While more white households received pandemic tax benefits than households of color, children of color who are disproportionately poor due to racism also experienced historically record low SPM poverty rates in 2021. The CTC reduced the 2021 child SPM poverty rate to 8.4 percent from 14.9 percent for Hispanic children (716,000 children); to 8.1 percent from 14.9 percent for Black children (1.2 million); to 2.7 percent for white children (820,000 children); and to 5.1 percent for Asian children (110,000 children). While these reductions are exceptional, they also evince the enormous disparities in poverty between white children and children of color.

What is noteworthy is that even impoverished children who were not lifted above poverty thresholds (incomes at or below 100 percent of poverty thresholds) experienced increased household income. Similarly, children in near poverty (100 percent to 149 percent of the poverty threshold) experienced increased household income keeping them farther from the precipice of poverty.

Further CTC Enhancements

The 2021 enhancements to the CTC that included an additional $1,600 for qualifying children under 6 and $1,000 for children 6 to 17 were especially effective. These enhancements reduced poverty for more than 2.1 million children, including 752,000 Hispanic, 649,000 white, and 600,000 Black children. This result is not surprising because the 2021 CTC was designed to maximize investment in the most vulnerable children and their families. Unlike the current and prior CTC, 2021 CTC benefits do not depend on earned income or taxable income. Therefore, families who suffered the deepest levels of poverty and who received no benefits from prior year CTCs enjoyed life-changing benefits from the 2021 CTC of up to $3,600. From the first monthly CTC payment to the last monthly payment in December 2021, millions of children and their families were lifted out of poverty (ranging from 3 million kids in July to a high in November of 3.8 million kids).

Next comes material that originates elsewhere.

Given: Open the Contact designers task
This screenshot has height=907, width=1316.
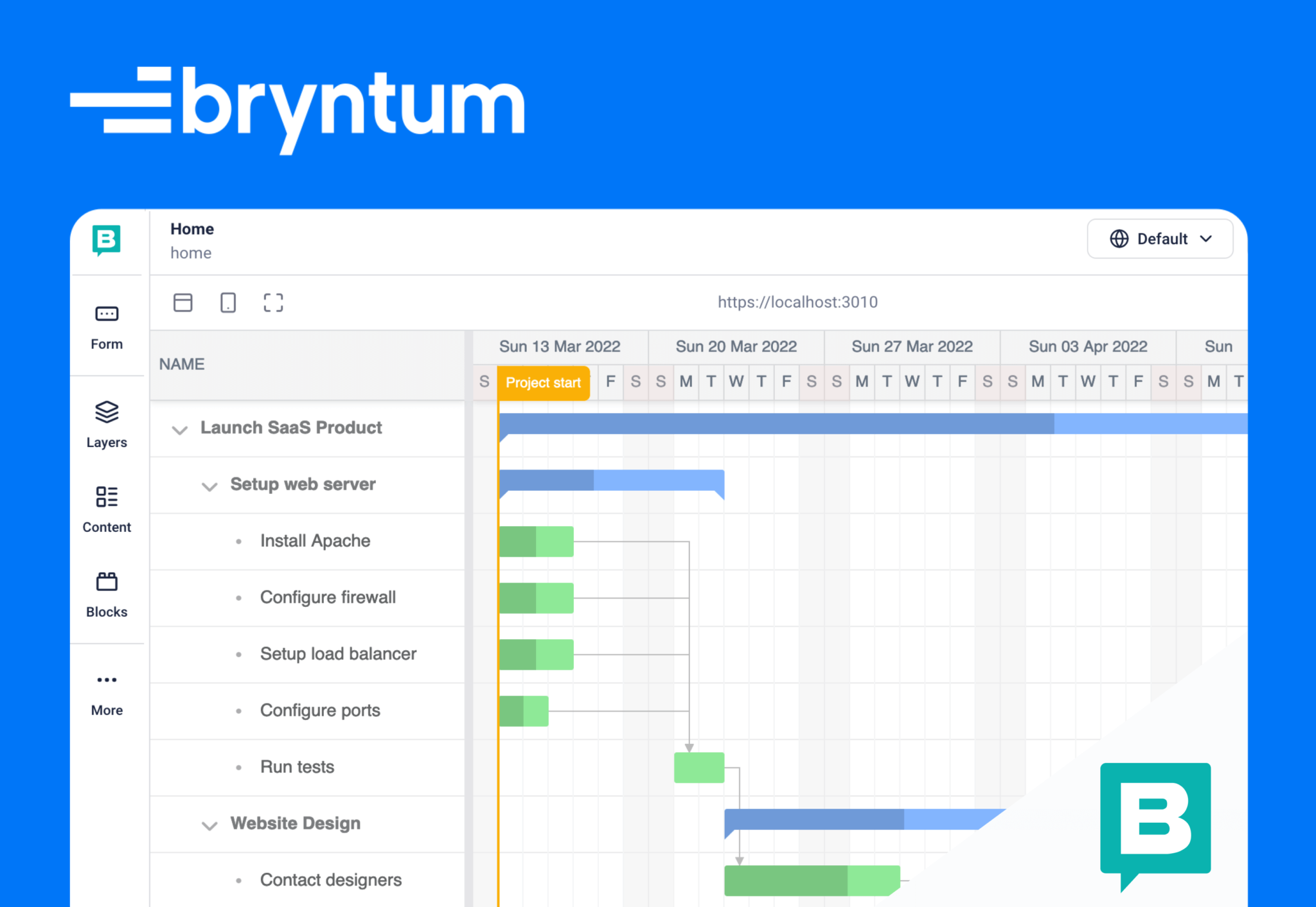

Despite this phenomenal success and the Biden administration’s strong support, a divided Congress narrowly failed to extend these enhancements to 2022. The adverse impact was immediate. The January 2022 monthly child poverty rate increased by more than 40 percent to 17 percent in January 2022, the highest rate since the end of 2020 representing 3.7 million children falling into poverty. Latinx and Black children experienced the largest increases in poverty (7.1 percent and 5.9 percent, respectively). As poverty data continues to flood in from the U.S. Census Bureau and others, the evidence is compelling that the 2021 CTC enhancements were an unprecedented success. All Congress has to do to salvage these kids from poverty is extend them. Dr. King’s wisdom from 1964 resonates today, “There is nothing new about poverty. What is new, however, is that we have the resources to get rid of it.”